Lieff Cabraser Civil Justice Blog

Suit Against Sony for Failure to Safeguard Confidential Employee Data Advances

This week U.S. District Judge R. Gary Klausner held that employees of Sony Pictures Entertainment Inc, whose personal information was exposed in last year’s well publicized data breach may bring claims against Sony for its alleged failure to take reasonable steps to secure the information.

In rejecting Sony’s motion to dismiss the core allegations of the lawsuit, the Court stated, “It is reasonable to infer that the data breach and resulting publication of plaintiffs’ [personal identifying information] has drastically increased their risk of identity theft, relative to both the time period before the breach, as well as to the risk born by the general public.” The Court added, “It is commonly known that the consequences resulting from identity theft can be both serious and long-lasting.”

“We are pleased that the court has properly recognized the harm to Sony’s employees resulting from their private information escaping their employer’s protection,” stated Lieff Cabraser attorney Michael W. Sobol, who serves as plaintiffs’ Co-Lead Counsel.

The complaint charges that Sony owed a duty to take reasonable steps to secure the data of its employees, and that Sony breached this duty by failing to properly invest in adequate IT security, despite receiving numerous warnings about security gaps and despite having already succumbed to multiple prior breaches, including one of the largest data breaches in history only three years ago.

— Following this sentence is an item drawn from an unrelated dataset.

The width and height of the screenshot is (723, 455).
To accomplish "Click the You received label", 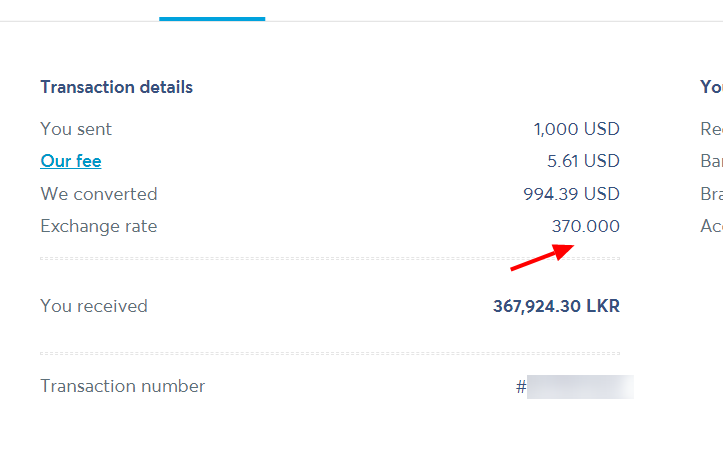I will click(x=94, y=306).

In late 2014, the personal identifiable information of thousands of current and former Sony employees and their families was obtained and published on websites across the Internet. Among the staggering array of personally identifiable information compromised were medical records, Social Security Numbers, birth dates, personal emails, home addresses, salaries, tax information, employee evaluations, disciplinary actions, criminal background checks, severance packages, and family medical histories.

As alleged in the complaint, much of this personal information was posted on file-sharing websites for identity thieves to download. In addition, the information has been used to send emails threatening physical harm to employees and their families.